[Work to complete]
Convert the lines of the items starting at the line containing "Where should I click to: Click" and ending at the line containing "coord(150,171)" into a Markdown table with the columns Row and Content, skipping blank lines and leaving out the pictures.

[Available data]
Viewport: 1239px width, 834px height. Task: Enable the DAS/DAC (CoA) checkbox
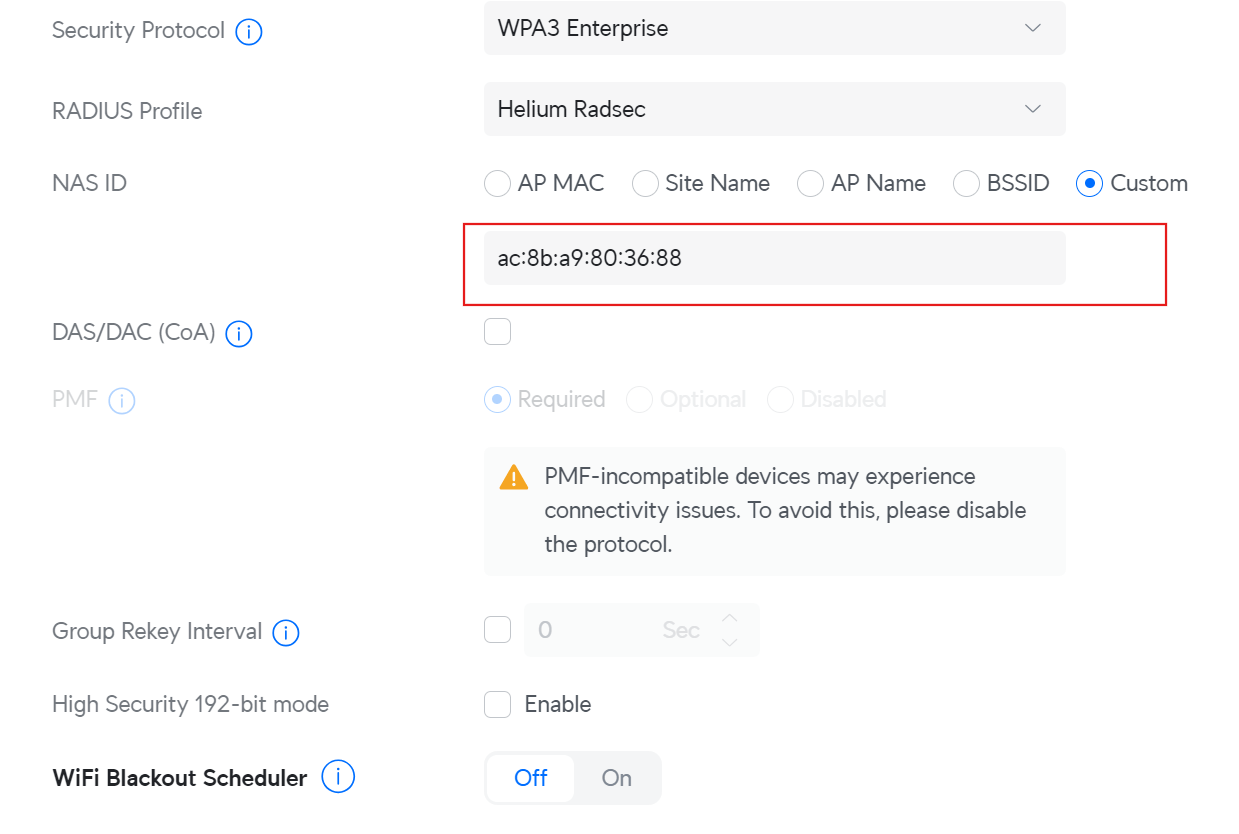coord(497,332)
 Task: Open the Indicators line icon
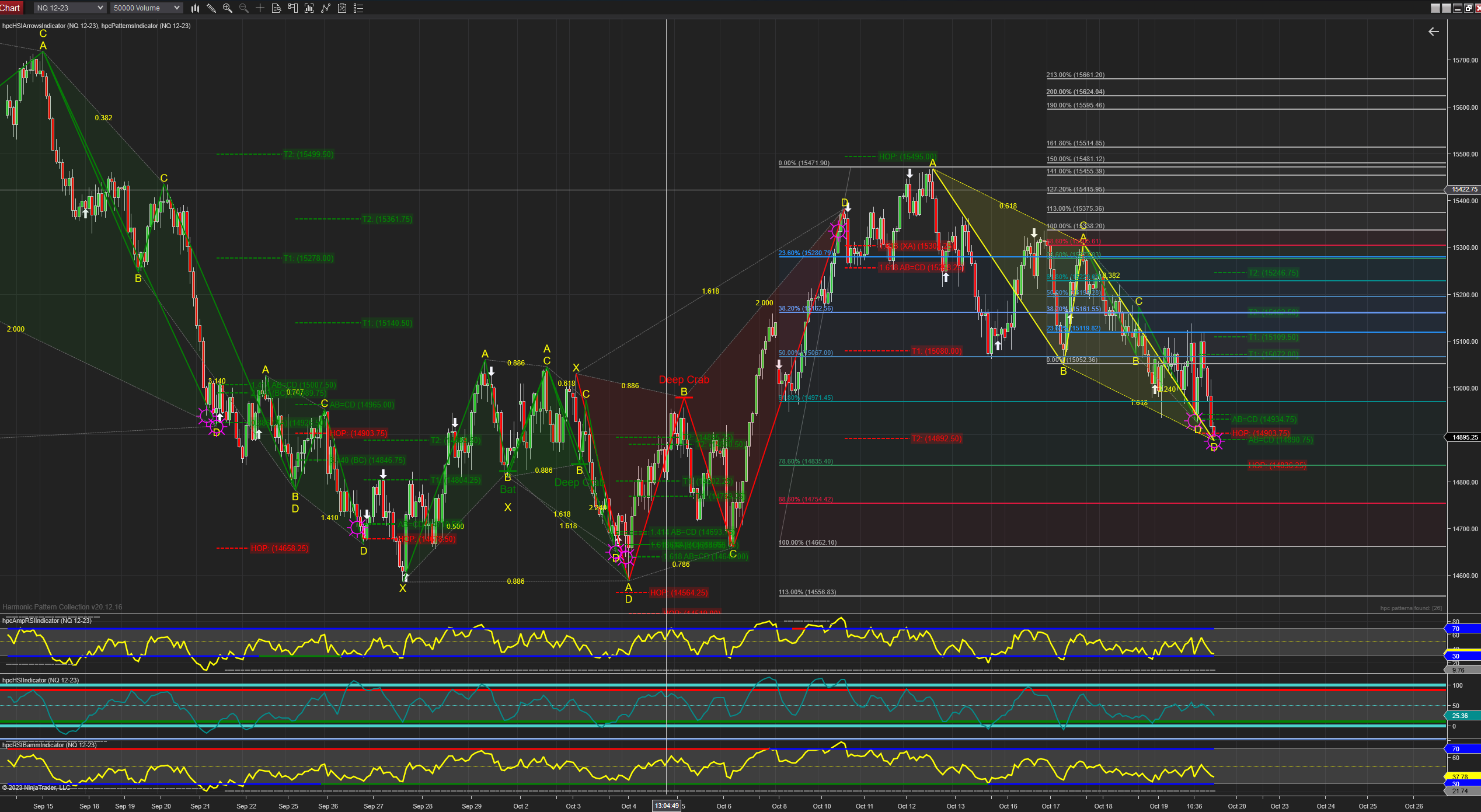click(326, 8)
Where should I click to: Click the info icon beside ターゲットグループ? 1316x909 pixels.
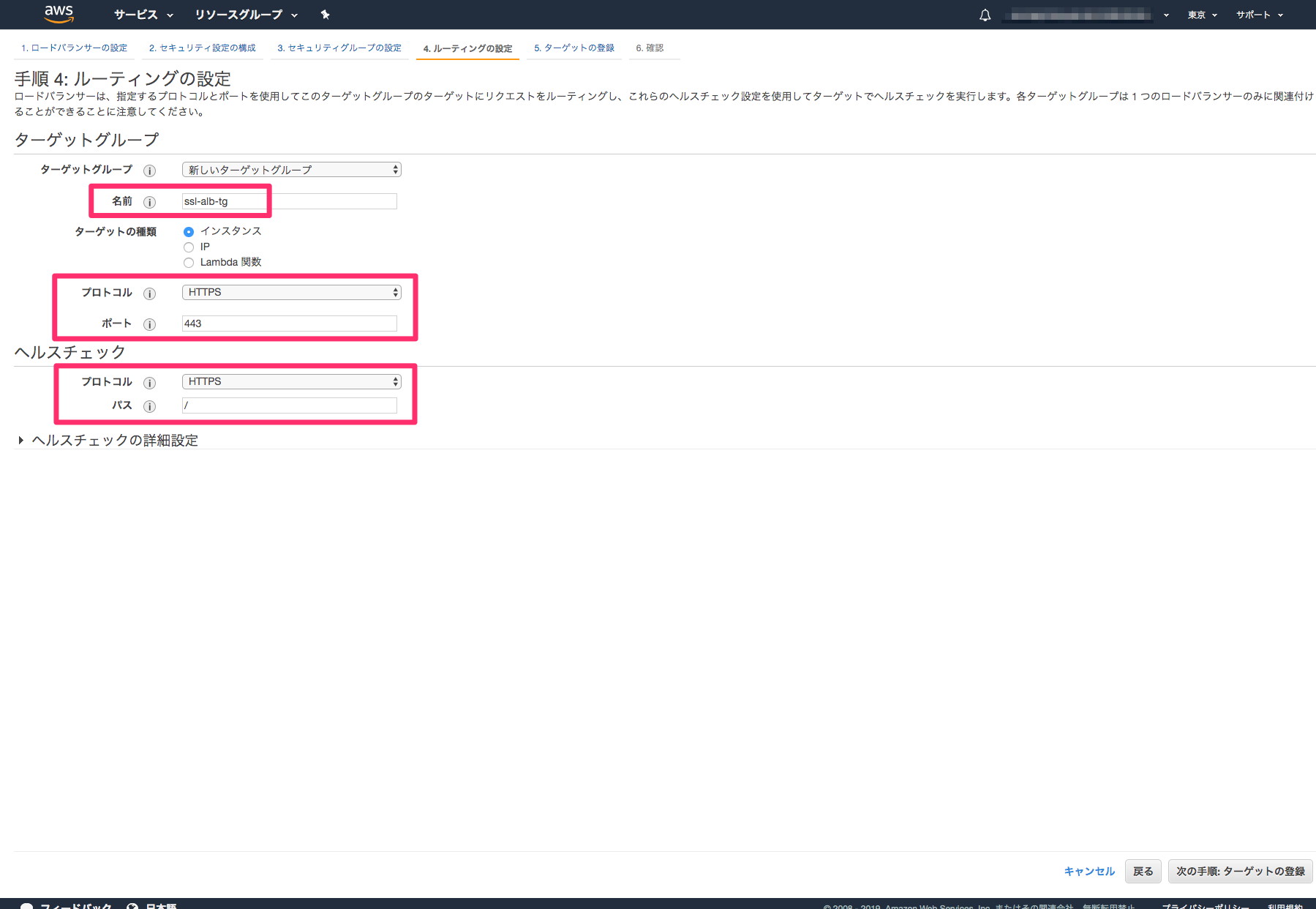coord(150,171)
--
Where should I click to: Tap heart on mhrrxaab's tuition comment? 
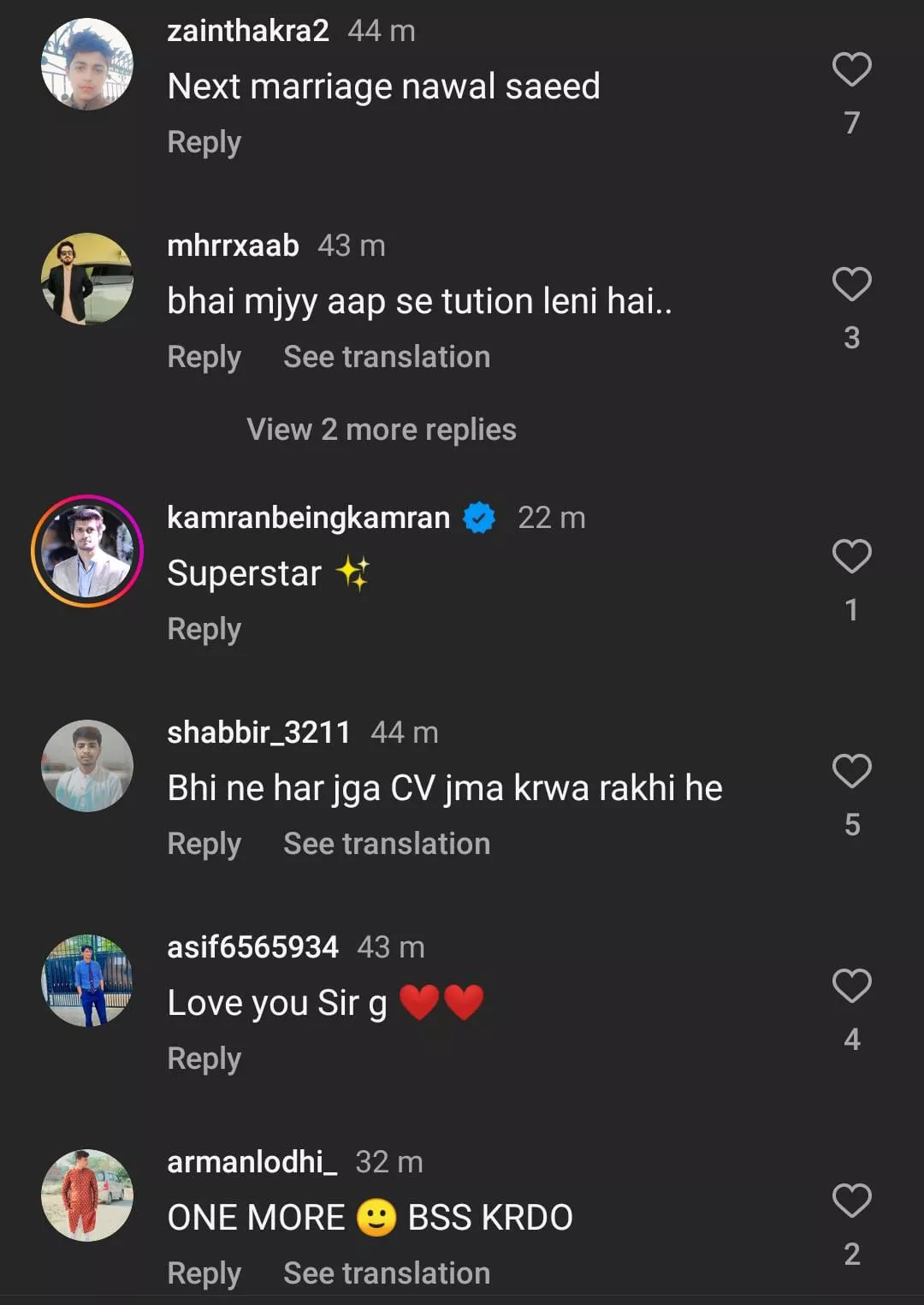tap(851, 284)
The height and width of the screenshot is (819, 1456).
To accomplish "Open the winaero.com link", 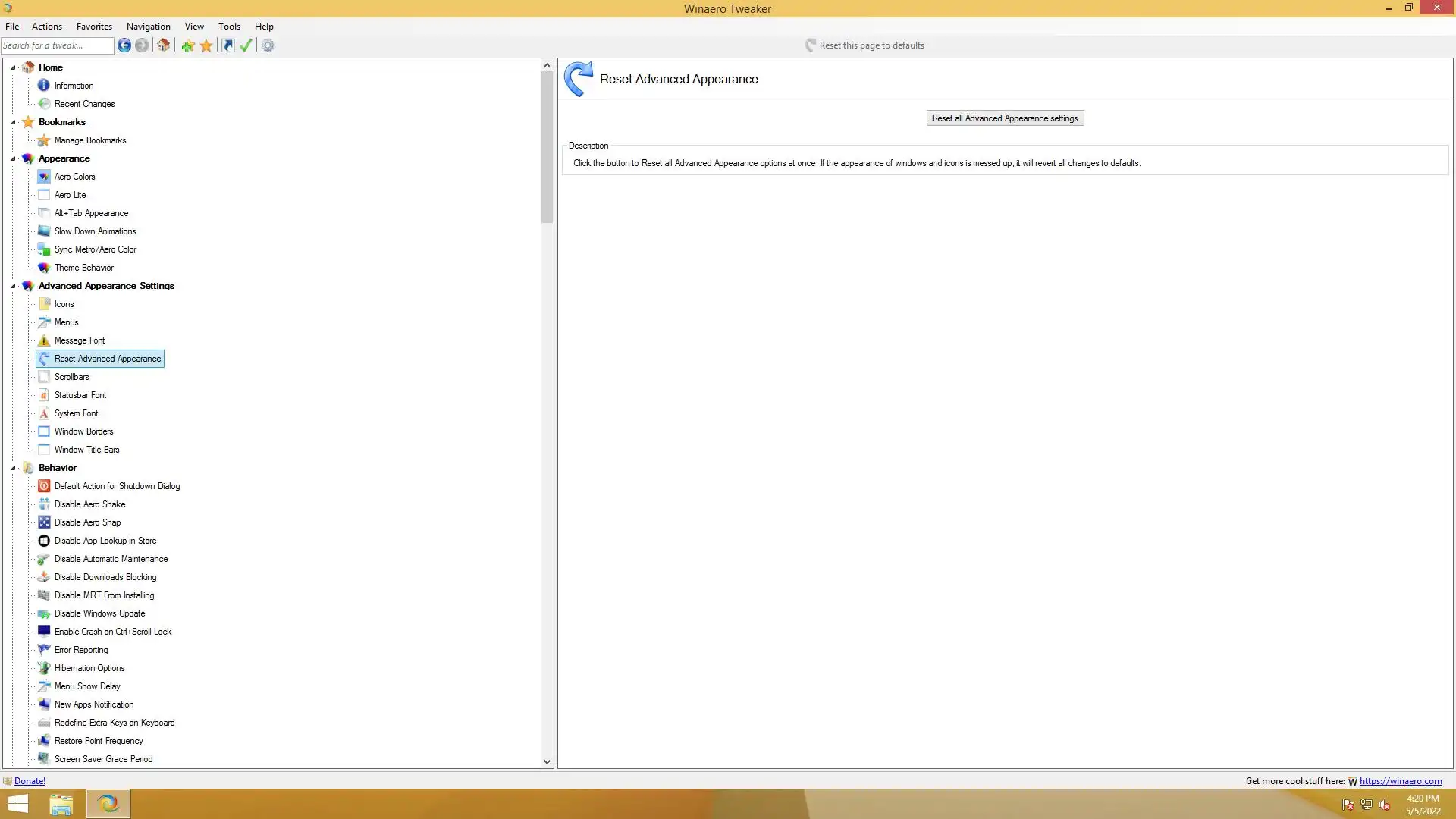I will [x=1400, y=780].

[Result for this task]
| Row | Content |
|---|---|
| 1 | Where should I click to: Click the info icon beside ターゲットグループ? 1316x909 pixels. |
| 2 | coord(150,171) |